Work task: Output consists of the line that contains "First (186, 914)" plus every later line of the material below, each one duplicated exactly.

Content starts

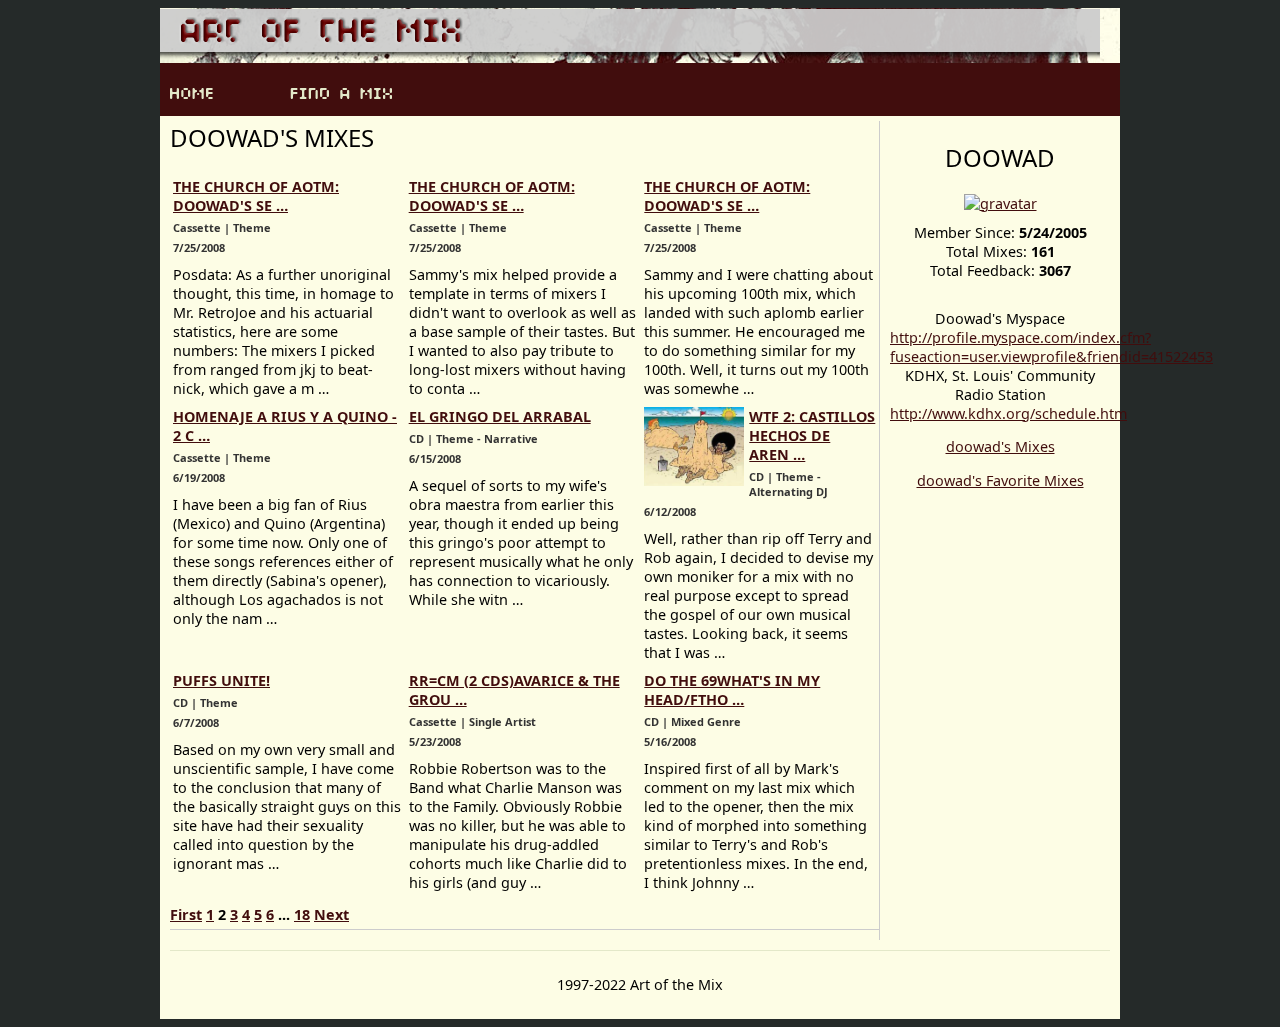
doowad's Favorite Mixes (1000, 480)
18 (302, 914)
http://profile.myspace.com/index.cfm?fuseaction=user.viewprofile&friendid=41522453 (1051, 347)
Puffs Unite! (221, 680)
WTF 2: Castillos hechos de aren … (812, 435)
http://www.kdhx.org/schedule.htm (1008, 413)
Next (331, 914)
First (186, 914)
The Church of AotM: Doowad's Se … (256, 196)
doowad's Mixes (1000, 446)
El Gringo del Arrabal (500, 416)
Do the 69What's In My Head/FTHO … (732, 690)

Content ends

Output for this exercise:
First (186, 914)
The Church of AotM: Doowad's Se … (256, 196)
doowad's Mixes (1000, 446)
El Gringo del Arrabal (500, 416)
Do the 69What's In My Head/FTHO … (732, 690)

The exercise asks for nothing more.